- [Short task 1] In the comment thread about Afghanistan, what is the Afghan currency called?
- [Short task 2] In the comment thread about Afghanistan, why does Surya say democracy cannot be brought to Afghanistan?
- [Short task 3] Continue the comment thread about Afghanistan from the point where it stops.

- [Quoted passage]
'''

Interesting post. Whether

Interesting post. Whether Karzai will have the inclination to do as you recommend seems to be an open question, at least to someone observing from a distance.

 

SURYA

10:49 AM ET

November 5, 2009

Afghani is the currency

Goedel,

The people of Afghanistan are called Afghans and their currency is called Afghani. We cannot bring democracy to a nation that has no foundation or institutions to support democracy. Pakistan, which has a foundation and institutions to support democracy cannot get it right after tinkering with it for the last 62 years.

 

GOEDEL

12:19 PM ET

November 5, 2009

Surya's correction

Thank you for your correction. I do like to be correct; I simply forgot. Also, I spelled "polls" as "poles" in a recent posting on FP. Very embarrassing!

Pakistan, as we, in the past 62 years, has suffered from warfare: separation from India, the civil war that brought Bangladesh into existence, the continuing conflicts over Kashmir.

'''

- [Data provided]
'''

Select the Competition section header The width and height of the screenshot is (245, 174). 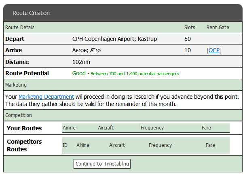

'''

- [Exercise response 1] Afghani.

- [Exercise response 2] Surya says democracy cannot be brought to a nation with no foundation or institutions to support it. Surya adds that even Pakistan, which has that foundation and those institutions, has not gotten democracy right after 62 years.

- [Exercise response 3]
We have suffered from necessary and unnecessary wars; I think WWII was our only necessary war, though the Korean War may have been unavoidable if not so bloody as MacArthur made it. All the other subsequent wars, covert and overt, cold and hot, unnecessary or needlessly bloody have wasted our flawed democracy (under a plutocratic Constitution). We have had a single-party state with the presidency of Reagan onward, serving the corporate constituency. It is not so harsh, yet, as was the USSR's or as is China's now, but the legal framework for it to become harsher is in place - thanks to GWB and BHO. As our empire withers, our economic power declines, and our climate change cause more poverty and civil unrest, the loss of our Constitution's protections and the rise of the executive branch as the dominant branch will make the hand of the government harsher and brutal.

Democracy in the US, even flawed as it was, is past the point of no return. It is structurally crippled by the corruption and cowardice of the two declining branches, Congress and SCOTUS, and the uncontrollable greed of corporate machinery.